As only a few studies in the literature have focused on the estimation of the instantaneous BCoM velocity, a direct comparison of our results with the existing literature is arduous. Furthermore, all former studies investigating the instantaneous BcoM velocity used the assumption that the BcoM was fixed in the pelvis anatomical frame. Sabatini and Mannini investigated a method for the estimation of the instantaneous velocity of a MIMU positioned at the pelvis compared to the velocity of an optical motion capture marker positioned on top of the MIMU [38]. Validation results are proposed separately for the cyclical component (limits of agreement (±1.96 standard deviation) of ±0.10 m s−1 in the anteroposterior and mediolateral direction and ±0.05 m s−1 in the vertical direction) and average component (RMSE = 0.07 m s−1 when ambulating overground).
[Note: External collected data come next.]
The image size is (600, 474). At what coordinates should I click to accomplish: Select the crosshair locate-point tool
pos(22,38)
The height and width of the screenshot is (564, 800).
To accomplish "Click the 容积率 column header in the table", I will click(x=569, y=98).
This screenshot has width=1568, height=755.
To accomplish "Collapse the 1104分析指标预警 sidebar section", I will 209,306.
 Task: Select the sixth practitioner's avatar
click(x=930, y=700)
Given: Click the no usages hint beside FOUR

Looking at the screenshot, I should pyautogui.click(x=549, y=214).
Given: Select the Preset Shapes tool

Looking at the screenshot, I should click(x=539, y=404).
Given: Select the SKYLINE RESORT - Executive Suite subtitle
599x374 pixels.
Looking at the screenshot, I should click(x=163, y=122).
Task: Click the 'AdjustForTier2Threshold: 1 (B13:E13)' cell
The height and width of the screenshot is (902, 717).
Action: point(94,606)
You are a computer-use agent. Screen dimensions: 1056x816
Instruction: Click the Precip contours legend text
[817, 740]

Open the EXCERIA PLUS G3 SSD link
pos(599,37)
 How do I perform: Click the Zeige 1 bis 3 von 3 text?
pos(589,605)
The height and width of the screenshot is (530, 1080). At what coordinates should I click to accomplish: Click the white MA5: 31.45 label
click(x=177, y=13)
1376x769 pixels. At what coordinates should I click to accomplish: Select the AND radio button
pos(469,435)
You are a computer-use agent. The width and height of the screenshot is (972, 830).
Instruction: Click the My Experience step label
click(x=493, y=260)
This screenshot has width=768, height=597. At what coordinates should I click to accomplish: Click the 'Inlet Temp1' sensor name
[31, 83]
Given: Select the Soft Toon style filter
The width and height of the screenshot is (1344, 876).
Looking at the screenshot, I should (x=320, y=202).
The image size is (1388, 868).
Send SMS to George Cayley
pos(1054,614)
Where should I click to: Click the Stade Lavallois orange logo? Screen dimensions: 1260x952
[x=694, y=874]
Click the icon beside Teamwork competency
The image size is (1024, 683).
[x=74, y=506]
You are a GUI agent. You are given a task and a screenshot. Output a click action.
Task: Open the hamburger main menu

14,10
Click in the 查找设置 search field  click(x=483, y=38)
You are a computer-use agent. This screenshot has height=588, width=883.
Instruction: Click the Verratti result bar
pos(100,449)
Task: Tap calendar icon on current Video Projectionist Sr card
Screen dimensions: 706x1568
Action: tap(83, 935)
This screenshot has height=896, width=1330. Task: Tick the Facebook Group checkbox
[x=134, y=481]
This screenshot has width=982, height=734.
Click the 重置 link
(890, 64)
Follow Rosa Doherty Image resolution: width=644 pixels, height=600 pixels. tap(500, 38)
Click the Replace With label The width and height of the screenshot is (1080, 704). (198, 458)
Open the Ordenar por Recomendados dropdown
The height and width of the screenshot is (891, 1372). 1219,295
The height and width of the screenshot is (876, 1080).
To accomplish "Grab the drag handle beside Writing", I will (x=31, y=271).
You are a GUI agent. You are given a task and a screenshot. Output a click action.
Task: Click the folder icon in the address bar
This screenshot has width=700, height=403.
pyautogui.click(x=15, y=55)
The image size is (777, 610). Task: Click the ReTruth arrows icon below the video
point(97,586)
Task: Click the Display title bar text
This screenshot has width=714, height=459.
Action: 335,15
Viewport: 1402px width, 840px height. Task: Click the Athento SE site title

A smaller dataset was used in the present study, but higher accuracy was achieved for the cyclical component (±1.96 standard deviation of the RMSE: ±0.03 m s−1 in all directions, including when using a single sensor at the trunk level).
Regarding the average walking speed, several authors have proposed algorithms for its estimation using inertial sensors [45]. Only two studies reported an estimate of the average walking speed within less than 3.7% of its nominal value. In [57], the average walking speed was estimated from double integration of the acceleration of a foot-mounted MIMU in 20 healthy participants (young and elderly) and achieved higher accuracy but lower precision (1.5 ± 5.8% of the actual walking velocity) than the proposed method. Using a shank-mounted MIMU and a kinematic model relying on stance knee flexion, which is absent for people with transfemoral amputation, Yang and coworkers estimated the average walking speed within 4.0% of its nominal value [58].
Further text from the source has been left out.